───── MATERIAL FOR THE TASK ─────
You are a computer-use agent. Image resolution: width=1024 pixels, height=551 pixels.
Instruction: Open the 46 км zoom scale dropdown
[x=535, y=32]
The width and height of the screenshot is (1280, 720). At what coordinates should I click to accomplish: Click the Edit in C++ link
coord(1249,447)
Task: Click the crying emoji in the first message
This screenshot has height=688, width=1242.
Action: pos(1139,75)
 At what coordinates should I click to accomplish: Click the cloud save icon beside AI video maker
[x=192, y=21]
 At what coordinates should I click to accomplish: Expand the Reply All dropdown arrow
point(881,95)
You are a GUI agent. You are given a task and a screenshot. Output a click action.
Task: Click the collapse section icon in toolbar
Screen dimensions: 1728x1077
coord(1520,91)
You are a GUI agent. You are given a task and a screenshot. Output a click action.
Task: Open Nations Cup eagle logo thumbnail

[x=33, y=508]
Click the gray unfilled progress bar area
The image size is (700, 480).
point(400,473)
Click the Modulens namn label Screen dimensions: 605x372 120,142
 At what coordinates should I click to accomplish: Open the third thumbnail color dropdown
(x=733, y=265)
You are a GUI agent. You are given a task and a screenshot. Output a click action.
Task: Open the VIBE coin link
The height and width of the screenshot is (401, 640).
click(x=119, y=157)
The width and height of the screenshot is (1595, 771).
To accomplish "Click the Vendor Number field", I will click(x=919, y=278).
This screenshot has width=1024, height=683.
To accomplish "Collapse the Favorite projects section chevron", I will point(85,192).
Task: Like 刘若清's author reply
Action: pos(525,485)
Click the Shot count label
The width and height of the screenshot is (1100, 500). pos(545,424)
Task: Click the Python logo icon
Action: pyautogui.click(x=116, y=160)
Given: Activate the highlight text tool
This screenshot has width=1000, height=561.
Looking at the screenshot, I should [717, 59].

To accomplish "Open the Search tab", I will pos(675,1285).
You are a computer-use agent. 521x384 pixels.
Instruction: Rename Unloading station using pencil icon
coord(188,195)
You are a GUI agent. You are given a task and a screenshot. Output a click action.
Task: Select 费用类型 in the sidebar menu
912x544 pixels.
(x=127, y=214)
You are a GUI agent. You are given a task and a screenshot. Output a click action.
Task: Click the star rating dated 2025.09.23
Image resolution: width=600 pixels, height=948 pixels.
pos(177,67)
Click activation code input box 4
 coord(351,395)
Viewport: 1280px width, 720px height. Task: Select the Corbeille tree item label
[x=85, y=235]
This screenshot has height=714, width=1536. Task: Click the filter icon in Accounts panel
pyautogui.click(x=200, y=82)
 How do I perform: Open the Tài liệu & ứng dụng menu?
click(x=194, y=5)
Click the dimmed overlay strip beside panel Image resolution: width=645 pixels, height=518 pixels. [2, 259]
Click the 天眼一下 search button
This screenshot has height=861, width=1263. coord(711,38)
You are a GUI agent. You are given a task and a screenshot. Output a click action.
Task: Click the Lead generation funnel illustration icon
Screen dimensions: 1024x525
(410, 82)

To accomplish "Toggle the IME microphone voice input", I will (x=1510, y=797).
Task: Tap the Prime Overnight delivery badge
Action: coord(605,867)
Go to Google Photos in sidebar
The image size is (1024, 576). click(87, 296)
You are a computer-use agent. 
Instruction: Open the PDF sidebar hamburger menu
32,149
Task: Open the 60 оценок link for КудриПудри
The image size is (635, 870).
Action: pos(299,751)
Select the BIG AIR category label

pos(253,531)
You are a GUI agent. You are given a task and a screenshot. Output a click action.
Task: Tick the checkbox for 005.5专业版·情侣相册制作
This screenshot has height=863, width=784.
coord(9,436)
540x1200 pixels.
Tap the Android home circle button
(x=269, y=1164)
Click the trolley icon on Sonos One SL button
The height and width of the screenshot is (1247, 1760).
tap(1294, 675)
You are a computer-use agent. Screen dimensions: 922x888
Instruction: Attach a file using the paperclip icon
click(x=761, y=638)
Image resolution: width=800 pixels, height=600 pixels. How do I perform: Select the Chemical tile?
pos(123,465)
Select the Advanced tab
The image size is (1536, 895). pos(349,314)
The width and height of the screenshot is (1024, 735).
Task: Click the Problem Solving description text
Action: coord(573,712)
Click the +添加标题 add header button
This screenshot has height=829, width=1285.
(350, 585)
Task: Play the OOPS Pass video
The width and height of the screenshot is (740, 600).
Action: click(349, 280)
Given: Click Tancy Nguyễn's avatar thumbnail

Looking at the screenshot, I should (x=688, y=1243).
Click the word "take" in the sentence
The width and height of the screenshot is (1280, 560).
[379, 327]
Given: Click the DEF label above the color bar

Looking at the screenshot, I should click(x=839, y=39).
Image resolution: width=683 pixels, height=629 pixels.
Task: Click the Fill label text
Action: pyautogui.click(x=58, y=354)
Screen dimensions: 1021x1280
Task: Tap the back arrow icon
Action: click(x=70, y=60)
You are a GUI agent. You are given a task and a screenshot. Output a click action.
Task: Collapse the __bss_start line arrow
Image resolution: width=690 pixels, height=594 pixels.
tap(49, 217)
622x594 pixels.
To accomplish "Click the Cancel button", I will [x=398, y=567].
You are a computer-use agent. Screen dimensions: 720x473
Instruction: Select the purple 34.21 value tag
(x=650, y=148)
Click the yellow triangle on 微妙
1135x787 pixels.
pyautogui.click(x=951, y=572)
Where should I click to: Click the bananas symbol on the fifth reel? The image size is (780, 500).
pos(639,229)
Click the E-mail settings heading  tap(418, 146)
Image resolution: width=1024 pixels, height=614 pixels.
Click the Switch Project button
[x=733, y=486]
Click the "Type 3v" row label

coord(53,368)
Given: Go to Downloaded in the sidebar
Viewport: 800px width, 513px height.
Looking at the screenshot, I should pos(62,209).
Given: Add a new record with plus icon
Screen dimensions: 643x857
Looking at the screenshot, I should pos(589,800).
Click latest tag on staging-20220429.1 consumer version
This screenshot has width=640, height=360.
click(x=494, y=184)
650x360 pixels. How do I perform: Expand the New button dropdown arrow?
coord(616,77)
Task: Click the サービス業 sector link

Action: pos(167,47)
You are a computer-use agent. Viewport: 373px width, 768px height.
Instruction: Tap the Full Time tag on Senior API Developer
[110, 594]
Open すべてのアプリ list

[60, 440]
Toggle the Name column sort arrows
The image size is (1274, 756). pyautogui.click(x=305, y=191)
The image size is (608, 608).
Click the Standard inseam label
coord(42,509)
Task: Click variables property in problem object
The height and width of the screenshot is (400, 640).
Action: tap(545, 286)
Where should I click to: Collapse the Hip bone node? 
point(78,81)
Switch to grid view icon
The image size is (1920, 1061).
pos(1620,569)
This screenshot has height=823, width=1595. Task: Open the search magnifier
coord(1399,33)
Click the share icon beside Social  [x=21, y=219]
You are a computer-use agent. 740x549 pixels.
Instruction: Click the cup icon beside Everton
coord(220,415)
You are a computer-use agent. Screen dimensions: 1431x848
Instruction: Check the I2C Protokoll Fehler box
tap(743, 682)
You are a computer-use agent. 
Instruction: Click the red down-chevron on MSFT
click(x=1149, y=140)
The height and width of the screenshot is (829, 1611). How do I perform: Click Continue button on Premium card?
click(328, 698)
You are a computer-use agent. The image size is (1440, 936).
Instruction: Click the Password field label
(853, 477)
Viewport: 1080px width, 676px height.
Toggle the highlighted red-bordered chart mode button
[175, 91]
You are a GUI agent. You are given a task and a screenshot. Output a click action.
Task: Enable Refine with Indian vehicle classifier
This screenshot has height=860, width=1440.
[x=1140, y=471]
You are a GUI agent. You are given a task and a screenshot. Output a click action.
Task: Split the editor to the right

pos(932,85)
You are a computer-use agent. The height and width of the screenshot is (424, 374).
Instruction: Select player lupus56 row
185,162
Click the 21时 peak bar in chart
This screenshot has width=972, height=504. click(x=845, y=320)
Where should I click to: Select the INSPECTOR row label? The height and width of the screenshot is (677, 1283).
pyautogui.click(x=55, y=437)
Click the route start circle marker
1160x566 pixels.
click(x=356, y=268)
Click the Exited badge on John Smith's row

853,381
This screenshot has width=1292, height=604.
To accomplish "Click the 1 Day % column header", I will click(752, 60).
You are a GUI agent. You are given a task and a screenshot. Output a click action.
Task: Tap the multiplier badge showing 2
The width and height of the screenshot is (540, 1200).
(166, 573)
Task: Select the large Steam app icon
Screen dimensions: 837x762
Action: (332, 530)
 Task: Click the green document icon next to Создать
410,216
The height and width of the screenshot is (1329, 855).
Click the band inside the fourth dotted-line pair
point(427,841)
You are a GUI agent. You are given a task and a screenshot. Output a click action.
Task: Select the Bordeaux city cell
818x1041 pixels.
─────
WHAT THE TASK ASKS:
Please restate only the opening stretch of the records above: every line from the first through the one containing "Task: Click the crying", exactly as written.

RESULT FOR THIS EXERCISE:
You are a computer-use agent. Image resolution: width=1024 pixels, height=551 pixels.
Instruction: Open the 46 км zoom scale dropdown
[x=535, y=32]
The width and height of the screenshot is (1280, 720). At what coordinates should I click to accomplish: Click the Edit in C++ link
coord(1249,447)
Task: Click the crying emoji in the first message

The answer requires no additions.